I'd wait the few days till it gets warmer. We are having the same weather here :waiting: cold and rainy.


----------



## Robert Gregory (Jun 14, 2017)

I'm doing a split in Portola. It was 40 last night, though the neighbor's roof had a layer of frost on it. It's June 15; Sierra beekeeping. I put two frames of capped brood with their bees, and shook two more frames of nurse bees off two more frames of brood into each nuc. 
If the nurse bees that remain after the older bees return to the mother hive during the day can make a warm enough cluster to avoid chilled brood, I will be delighted. 
I have had bad luck up here with chalk brood eating up my brood, maybe because of dead brood from the night chills. The days are great, but the nights are awful.

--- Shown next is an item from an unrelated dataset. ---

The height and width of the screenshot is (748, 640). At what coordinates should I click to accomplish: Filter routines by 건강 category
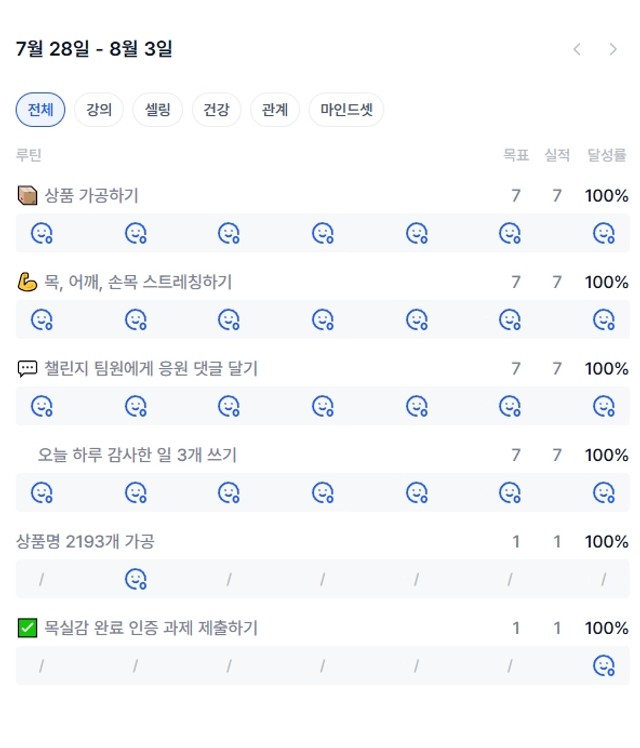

Big clusters will help, I hope.


----------



## cconnell (Mar 5, 2017)

Robert, Thanks for the local report. I'm in Quincy so not quite as cold. A few days ago it was like winter again and now it will be 94 on Sunday. Strange weather. I will be checking the hive today, probably, and make a determination what to do. 

You must be having a good nectar flow there, still. Here, I'm trying to figure out whether it's over or not. It seems that the meadows have burst into bloom a second time and the bees certainly are busy.


----------